Le synopsis imaginé par Dmitri Tcherniakov établit un lien entre l’opéra et la danse  La bonne nouvelle potentielle, c’est qu’il y aura bien une trame narrative avec une action transposée quelque part en Europe dans les années 50. Drosselmeyer a offert à sa nièce Marie une représentation de l’opéra Iolanta pour ses 16 ans. Elle tombe sous le charme du chanteur qui incarne Vaudémont, le héros dont l’amour rend la vue à Iolanta, la princesse aveugle. Pendant la fête d’anniversaire, Marie et Vaudémont flirtent et se rapprochent, au grand déplaisir des parents de Marie. C’est ce premier segment du ballet que chorégraphie Arthur Pita. Marion Barbeau est l’héroïne de la première distribution, aux côtés a priori de Stéphane Bullion, mais c’est Marc Moreau qui était Vaudémont cet après-midi (sans qu’il soit bien clair si c’était pour servir de modèle au chorégraphe ou en tant que titulaire).

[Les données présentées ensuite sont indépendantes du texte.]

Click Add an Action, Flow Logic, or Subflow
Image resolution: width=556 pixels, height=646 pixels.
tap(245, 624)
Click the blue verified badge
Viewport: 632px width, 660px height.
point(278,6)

Marion Barbeau et Marc Moreau

Marion Barbeau et Marc Moreau

Lors de la répétition, Arthur Pita va leur faire travailler une séquence de transition entre sa partie et celle des deux autres chorégraphes, qui correspond au Départ des Invités dans l’œuvre originale, où Marie, toute à ses souvenirs heureux de sa soirée d’anniversaire, se retrouve face à Vaudémont qui a oublié sa veste dans le salon, une séquence qui se conclut par le premier baiser de Marie. A partir de là, le ballet va prendre un tour beaucoup plus tragique, puisque Vaudémont va être assassiné par la famille de Marie.

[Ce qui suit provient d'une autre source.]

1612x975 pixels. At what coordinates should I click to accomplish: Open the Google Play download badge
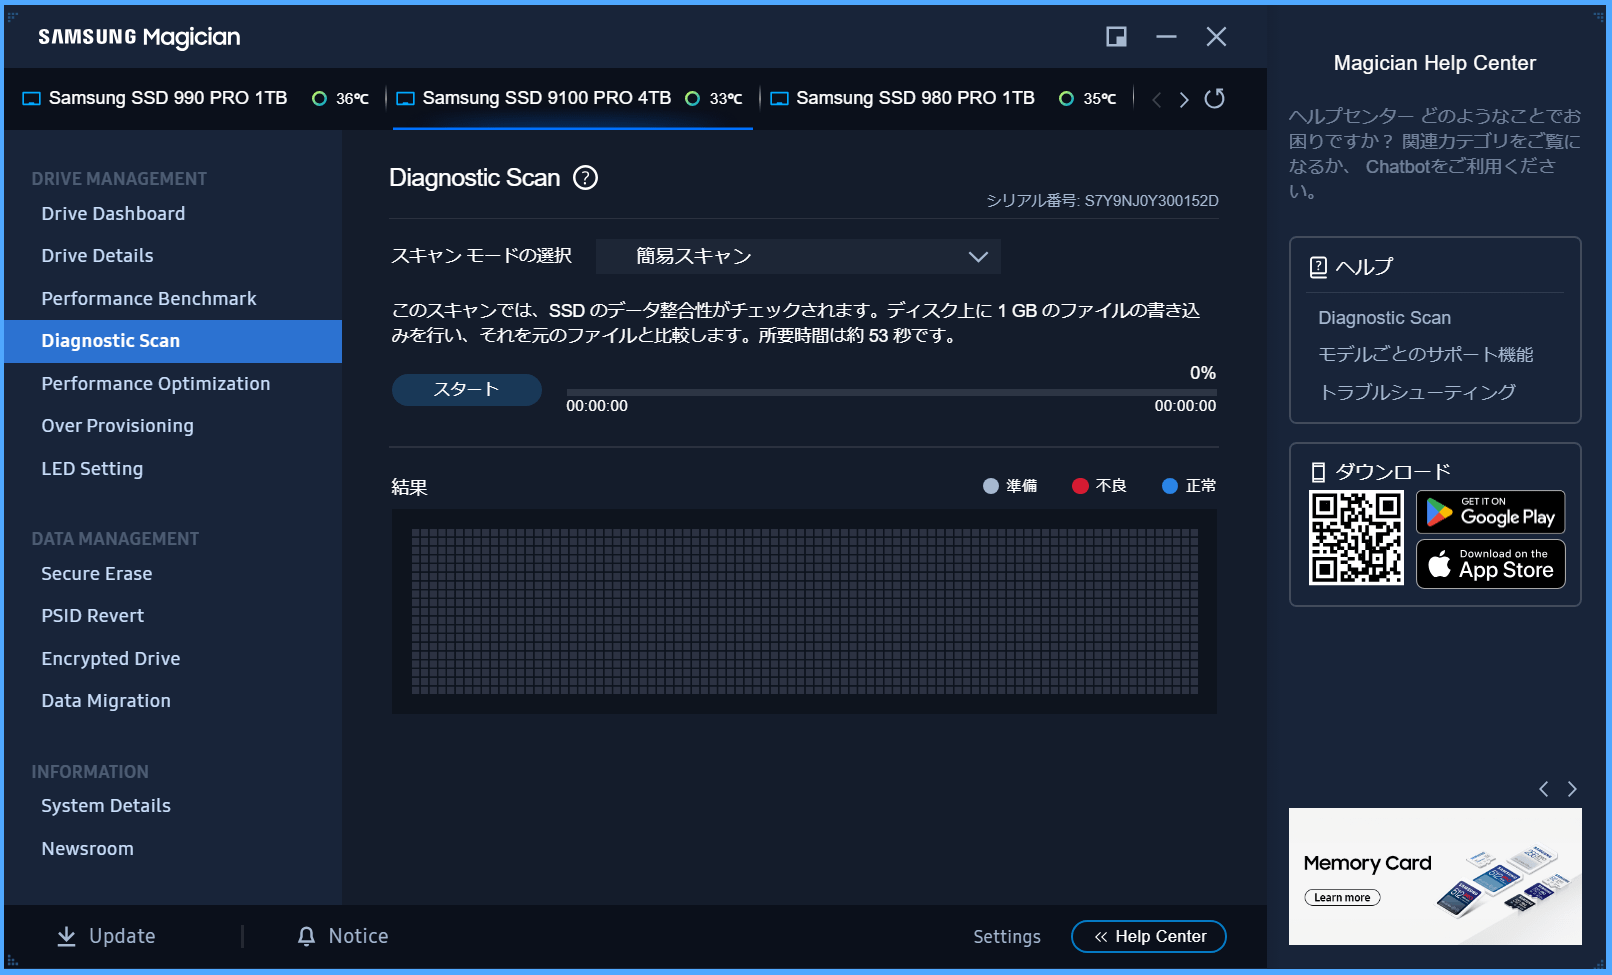point(1491,512)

Arthur Pita a un talent de conteur indéniable, et il arrive grâce à sa description à nous faire imaginer l’ambiance qu’il veut insuffler à sa pièce. On se projette par contre beaucoup moins dans la chorégraphie, car le processus créatif en est vraiment à son tout début : nous avons assisté à la construction de la scène avec le positionnement des danseurs dans l’espace, puis au marquage avec le piano et enfin avec l’orchestre. On se croirait presque sur le tournage d’un film muet. Arthur Pita souligne non sans humour que cette transition entre sa partie et celle chorégraphiée par Edouard Lock peut très bien complètement disparaître du spectacle, puisque c’est Dmitri Tcherniakov qui a le « final cut ». Il finit la répétition en donnant un aperçu des danses de la fête d’anniversaire, des danses d’inspiration très 50’s.

Si l’ensemble conserve cet esprit « mélo psychanalytique », on peut s’attendre à une soirée intéressante qui fera la part belle aux qualités dramatiques des danseurs.